**Problem statement:** Please copy every line of the records below that holds the word "Given".

**Dataset entries:**

== Segment start ==

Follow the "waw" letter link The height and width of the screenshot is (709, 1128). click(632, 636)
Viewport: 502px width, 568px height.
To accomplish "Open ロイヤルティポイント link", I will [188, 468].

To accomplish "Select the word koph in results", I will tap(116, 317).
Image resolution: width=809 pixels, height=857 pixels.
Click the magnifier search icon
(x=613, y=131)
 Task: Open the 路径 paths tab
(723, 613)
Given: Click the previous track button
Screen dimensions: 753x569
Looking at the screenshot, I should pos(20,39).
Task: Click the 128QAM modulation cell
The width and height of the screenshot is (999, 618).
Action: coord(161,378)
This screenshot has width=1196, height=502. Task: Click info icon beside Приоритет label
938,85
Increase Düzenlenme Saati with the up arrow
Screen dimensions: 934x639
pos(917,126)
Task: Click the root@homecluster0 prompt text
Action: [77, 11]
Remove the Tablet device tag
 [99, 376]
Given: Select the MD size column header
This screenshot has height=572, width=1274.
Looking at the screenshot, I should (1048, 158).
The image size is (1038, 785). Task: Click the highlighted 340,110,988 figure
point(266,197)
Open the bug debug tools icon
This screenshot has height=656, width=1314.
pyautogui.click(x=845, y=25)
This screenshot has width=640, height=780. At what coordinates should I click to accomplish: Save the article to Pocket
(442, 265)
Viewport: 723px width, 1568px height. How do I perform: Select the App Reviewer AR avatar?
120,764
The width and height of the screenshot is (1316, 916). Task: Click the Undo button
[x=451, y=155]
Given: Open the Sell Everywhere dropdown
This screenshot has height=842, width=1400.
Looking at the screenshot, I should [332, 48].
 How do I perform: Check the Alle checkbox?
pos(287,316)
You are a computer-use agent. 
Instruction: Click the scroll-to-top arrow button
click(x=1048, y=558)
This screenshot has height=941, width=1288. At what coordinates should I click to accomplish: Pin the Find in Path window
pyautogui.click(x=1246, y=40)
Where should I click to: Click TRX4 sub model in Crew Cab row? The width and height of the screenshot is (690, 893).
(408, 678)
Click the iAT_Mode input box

== Segment end ==

**Expected answer:**
Given: Click the previous track button
Given: Select the MD size column header
Given: Open the Sell Everywhere dropdown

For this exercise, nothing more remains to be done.